Would there be significant advantages and/or disadvantages to using expected likelihood estimates rather than maximum likelihood estimates?

Are there some areas in which expected likelihood estimates are routinely used?

Best Answer

The method proposed (after normalizing the likelihood to be a density) is equivalent to estimating the parameters using a flat prior for all the parameters in the model and using the mean of the posterior distribution as your estimator. There are cases where using a flat prior can get you into trouble because you don't end up with a proper posterior distribution so I don't know how you would rectify that situation here.

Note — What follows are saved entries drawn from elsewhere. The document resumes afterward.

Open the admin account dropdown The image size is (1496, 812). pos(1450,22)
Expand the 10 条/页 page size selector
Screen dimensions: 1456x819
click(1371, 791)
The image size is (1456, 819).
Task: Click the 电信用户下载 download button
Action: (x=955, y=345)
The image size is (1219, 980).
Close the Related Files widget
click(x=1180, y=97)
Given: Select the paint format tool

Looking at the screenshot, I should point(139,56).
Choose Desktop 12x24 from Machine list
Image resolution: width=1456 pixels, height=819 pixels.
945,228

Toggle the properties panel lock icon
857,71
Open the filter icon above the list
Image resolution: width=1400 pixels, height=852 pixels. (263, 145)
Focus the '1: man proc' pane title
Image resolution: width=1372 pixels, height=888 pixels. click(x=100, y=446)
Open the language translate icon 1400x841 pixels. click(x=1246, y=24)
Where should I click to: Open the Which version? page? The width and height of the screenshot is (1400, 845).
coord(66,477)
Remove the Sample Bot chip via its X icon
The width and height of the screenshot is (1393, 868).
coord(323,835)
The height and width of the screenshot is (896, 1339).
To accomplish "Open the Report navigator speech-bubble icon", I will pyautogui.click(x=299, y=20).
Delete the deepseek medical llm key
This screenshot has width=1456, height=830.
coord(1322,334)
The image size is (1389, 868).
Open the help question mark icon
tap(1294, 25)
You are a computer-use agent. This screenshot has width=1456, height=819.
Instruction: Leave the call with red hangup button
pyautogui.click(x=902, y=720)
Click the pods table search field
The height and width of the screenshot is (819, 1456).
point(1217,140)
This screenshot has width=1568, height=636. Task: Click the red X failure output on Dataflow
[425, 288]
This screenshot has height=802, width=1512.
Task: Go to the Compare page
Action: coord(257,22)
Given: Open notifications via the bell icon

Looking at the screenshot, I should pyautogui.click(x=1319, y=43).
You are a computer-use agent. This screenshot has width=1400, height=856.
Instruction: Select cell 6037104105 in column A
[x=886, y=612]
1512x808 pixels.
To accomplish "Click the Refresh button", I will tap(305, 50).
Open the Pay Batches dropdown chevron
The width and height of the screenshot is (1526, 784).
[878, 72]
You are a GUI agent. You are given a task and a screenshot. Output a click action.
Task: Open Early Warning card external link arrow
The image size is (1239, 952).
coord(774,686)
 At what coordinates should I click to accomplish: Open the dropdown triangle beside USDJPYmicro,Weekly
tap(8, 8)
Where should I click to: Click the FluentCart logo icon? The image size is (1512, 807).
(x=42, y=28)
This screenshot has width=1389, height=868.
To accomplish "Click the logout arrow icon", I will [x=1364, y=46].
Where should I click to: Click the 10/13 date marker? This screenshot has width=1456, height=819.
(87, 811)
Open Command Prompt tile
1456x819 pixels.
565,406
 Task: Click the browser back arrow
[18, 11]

Staying in a frequentist context, though, the method doesn't make much sense since the likelihood doesn't constitute a probability density in most contexts and there is nothing random left so taking an expectation doesn't make much sense. Now we can just formalize this as an operation we apply to the likelihood after the fact to obtain an estimate but I'm not sure what the frequentist properties of this estimator would look like (in the cases where the estimate actually exists).

Advantages:

  • This can provide an estimate in some cases where the MLE doesn't actually exist.
  • If you're not stubborn it can move you into a Bayesian setting (and that would probably be the natural way to do inference with this type of estimate). Ok so depending on your views this may not be an advantage - but it is to me.

Disadvantages:

  • This isn't guaranteed to exist either.
  • If we don't have a convex parameter space the estimate may not be a valid value for the parameter.
  • The process isn't invariant to reparameterization. Since the process is equivalent to putting a flat prior on your parameters it makes a difference what those parameters are (are we talking about using $\sigma$ as the parameter or are we using $\sigma^2$)